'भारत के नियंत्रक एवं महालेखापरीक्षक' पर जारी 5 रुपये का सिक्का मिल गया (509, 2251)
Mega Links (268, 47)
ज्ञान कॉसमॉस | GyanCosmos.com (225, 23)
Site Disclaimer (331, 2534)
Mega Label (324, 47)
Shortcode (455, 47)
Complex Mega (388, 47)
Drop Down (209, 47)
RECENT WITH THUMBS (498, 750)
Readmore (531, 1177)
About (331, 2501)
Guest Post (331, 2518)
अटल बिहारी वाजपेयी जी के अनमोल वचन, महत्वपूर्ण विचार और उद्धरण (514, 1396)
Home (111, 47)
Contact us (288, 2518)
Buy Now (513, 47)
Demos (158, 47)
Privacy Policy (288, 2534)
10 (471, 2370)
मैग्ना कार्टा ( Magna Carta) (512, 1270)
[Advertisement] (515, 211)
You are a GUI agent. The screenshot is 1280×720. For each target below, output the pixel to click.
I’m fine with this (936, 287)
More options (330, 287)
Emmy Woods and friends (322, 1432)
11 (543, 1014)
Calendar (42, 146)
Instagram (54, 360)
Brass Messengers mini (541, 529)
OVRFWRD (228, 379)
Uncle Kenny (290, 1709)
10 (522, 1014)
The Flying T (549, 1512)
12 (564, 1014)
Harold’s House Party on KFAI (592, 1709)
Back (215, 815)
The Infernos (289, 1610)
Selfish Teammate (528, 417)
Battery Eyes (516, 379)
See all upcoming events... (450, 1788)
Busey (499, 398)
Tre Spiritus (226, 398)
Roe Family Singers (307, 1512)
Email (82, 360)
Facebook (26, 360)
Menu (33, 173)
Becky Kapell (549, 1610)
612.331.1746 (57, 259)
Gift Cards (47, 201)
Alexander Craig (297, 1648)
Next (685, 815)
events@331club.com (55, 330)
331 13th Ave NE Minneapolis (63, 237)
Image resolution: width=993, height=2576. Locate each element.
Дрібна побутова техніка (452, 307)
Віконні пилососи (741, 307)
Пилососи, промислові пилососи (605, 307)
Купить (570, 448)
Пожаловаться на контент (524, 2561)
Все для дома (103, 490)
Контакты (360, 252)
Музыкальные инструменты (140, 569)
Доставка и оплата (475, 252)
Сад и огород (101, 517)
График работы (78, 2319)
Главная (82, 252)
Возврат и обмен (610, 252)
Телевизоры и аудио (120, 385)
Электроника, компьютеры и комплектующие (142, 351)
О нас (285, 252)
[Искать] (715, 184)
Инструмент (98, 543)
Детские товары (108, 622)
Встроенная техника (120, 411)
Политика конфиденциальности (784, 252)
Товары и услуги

Work instructions
Copy every item above verbatim, one per line in the same order, with no changes to wording, spelling, numbering, or punctuation.

Solution
'भारत के नियंत्रक एवं महालेखापरीक्षक' पर जारी 5 रुपये का सिक्का मिल गया (509, 2251)
Mega Links (268, 47)
ज्ञान कॉसमॉस | GyanCosmos.com (225, 23)
Site Disclaimer (331, 2534)
Mega Label (324, 47)
Shortcode (455, 47)
Complex Mega (388, 47)
Drop Down (209, 47)
RECENT WITH THUMBS (498, 750)
Readmore (531, 1177)
About (331, 2501)
Guest Post (331, 2518)
अटल बिहारी वाजपेयी जी के अनमोल वचन, महत्वपूर्ण विचार और उद्धरण (514, 1396)
Home (111, 47)
Contact us (288, 2518)
Buy Now (513, 47)
Demos (158, 47)
Privacy Policy (288, 2534)
10 (471, 2370)
मैग्ना कार्टा ( Magna Carta) (512, 1270)
[Advertisement] (515, 211)
You are a GUI agent. The screenshot is 1280×720. For each target below, output the pixel to click.
I’m fine with this (936, 287)
More options (330, 287)
Emmy Woods and friends (322, 1432)
11 (543, 1014)
Calendar (42, 146)
Instagram (54, 360)
Brass Messengers mini (541, 529)
OVRFWRD (228, 379)
Uncle Kenny (290, 1709)
10 (522, 1014)
The Flying T (549, 1512)
12 (564, 1014)
Harold’s House Party on KFAI (592, 1709)
Back (215, 815)
The Infernos (289, 1610)
Selfish Teammate (528, 417)
Battery Eyes (516, 379)
See all upcoming events... (450, 1788)
Busey (499, 398)
Tre Spiritus (226, 398)
Roe Family Singers (307, 1512)
Email (82, 360)
Facebook (26, 360)
Menu (33, 173)
Becky Kapell (549, 1610)
612.331.1746 (57, 259)
Gift Cards (47, 201)
Alexander Craig (297, 1648)
Next (685, 815)
events@331club.com (55, 330)
331 13th Ave NE Minneapolis (63, 237)
Image resolution: width=993, height=2576. Locate each element.
Дрібна побутова техніка (452, 307)
Віконні пилососи (741, 307)
Пилососи, промислові пилососи (605, 307)
Купить (570, 448)
Пожаловаться на контент (524, 2561)
Все для дома (103, 490)
Контакты (360, 252)
Музыкальные инструменты (140, 569)
Доставка и оплата (475, 252)
Сад и огород (101, 517)
График работы (78, 2319)
Главная (82, 252)
Возврат и обмен (610, 252)
Телевизоры и аудио (120, 385)
Электроника, компьютеры и комплектующие (142, 351)
О нас (285, 252)
[Искать] (715, 184)
Инструмент (98, 543)
Детские товары (108, 622)
Встроенная техника (120, 411)
Политика конфиденциальности (784, 252)
Товары и услуги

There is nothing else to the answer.